The reasons for apologising are lost in the mists of time but owe something to the "gentlemanly code" that can itself seem to be impossibly outdated today and even to be a reflection of a stuffy, hierarchical society that many of us would prefer to leave behind.

And yet, there is something to be said for this tension-calming acknowledgement of the role of chance in our sport and when a player doesn't apologise it can seriously wind up the other player. In a recent Miami match, the Russian player Daniil Medvedev and rising Greek star Stefanos Tsitsipas appeared to fall out over the lengths of toilet breaks. Then Medvedev lost a point to a net cord and no apology was forthcoming, despite his very vocal demand for one. Not best pleased after the match he tore in to the Greek: “Man, you better shut your f--- up, okay? You go emergency toilet for five minutes during, and then you hit let and you don’t say sorry? You think you’re good kid?” Stefanos's reply was not quite audible. Good karma it was not.

Do you need to Apologise

  • There is nothing in the rules of tennis that insists you say sorry for a net cord. If you don't want to, don't.
     
  • Not all net cords have to be treated the same. Acknowledging a point won by a fluke may be nice; exaggeratedly apologising for a shot that was likely to be a clean winner anyway, may simply be irritating.
     
  • Unless you are really in to the "winning ugly" philosophy of tennis, don't use your acknowledgement of a net cord as a way of winding up your opponent. Fist pumping or laughing hilariously at your good fortune is unsporting and could even breach the League's courtesy rules!
     
  • Build in your reaction to net cords into the way you want to be seen as a player. According to USA Today, Roger Federer - as you might expect - has it sussed: 

Federer says apologising can be overwrought. He doesn't always do it and admits he sometimes mocks the custom.

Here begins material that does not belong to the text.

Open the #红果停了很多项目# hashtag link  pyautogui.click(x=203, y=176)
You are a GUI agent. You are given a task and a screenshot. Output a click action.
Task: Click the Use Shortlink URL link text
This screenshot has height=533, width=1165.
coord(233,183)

"Oh, I'm so sorry man, I hit that net cord," the Swiss laughed when describing the fake apologies he issues in training.

In matches, Federer says he communicates contrition with a stare before the next point. "Eye contact and a little gesture, tiny, but the opponent knows I meant it," he says.

Still, the decorum-conscious Swiss calls apologising "classy," and "expected" even if a lucky winner is such a "small part of the puzzle" during a match that it's not really necessary. "I think it's a bit exaggerated to do it every single time," he says.

Net cords on serves

Apologising for a net cord on a serve is far less common and unnecessary as the point is re-played. But the service let is itself under threat. Its critics believe it unnecessarily slows down the game and they suggest that returners should play balls that hit the net but are not otherwise faults. American junior tournaments have done this for the last decade and the Aussie FAST4 format actively champions no-let serving.

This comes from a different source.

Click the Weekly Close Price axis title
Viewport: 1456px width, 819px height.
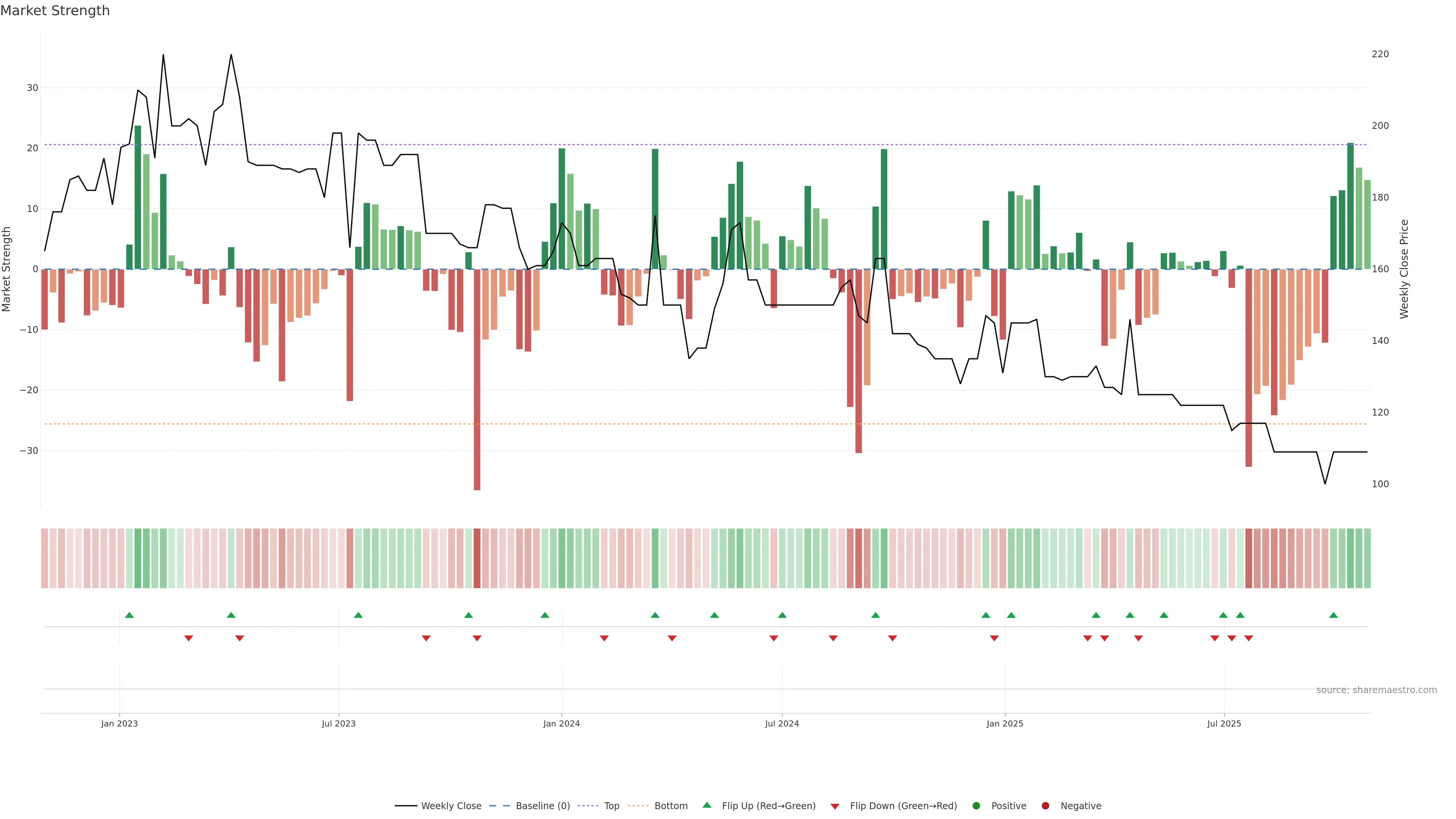[1404, 269]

On the main Tour, the ATP uses no let serving for its young guns Next Gen annual tournament: "The No-Let rule is applied to serves, bringing in an additional element of unpredictability at the start of points," says the ATP. "This rule removes any ambiguity over let calling from umpires, ensuring the rule is consistent with normal ‘let’ occurrences during regular point exchanges."

Some critics go even further: in the main tour, when a serve hits the net, it can be taken again if the ball lands in the correct service box. But if the logic is that the ball becomes 'dead' as soon as it hits the net, does it matter where it lands? Shouldn't all serves which hit the net cord be re-played, irrespective of whether they land in the service box or not.

The net cord sensor

Umpires on the Pro Tour have the benefit of net technology to tell them if a serve is a let or not. Wimbledon introduced a net cord sensor back in 1974, craftily adapting the pick-up from an electric guitar to capture vibrations but despite this retained its net cord judge (finger on cord) for many years. 

Controversially, there have been occasions when the net cord sensors appear to have got it wrong with suggestions that Hawkeye technology would be a better judge of whether a ball trajectory had been affected by hitting the net.

At Local Tennis Leagues the let rule on serves remains in place, and we leave it up to players to decide whether or not they want to apologise for net cords during a rally.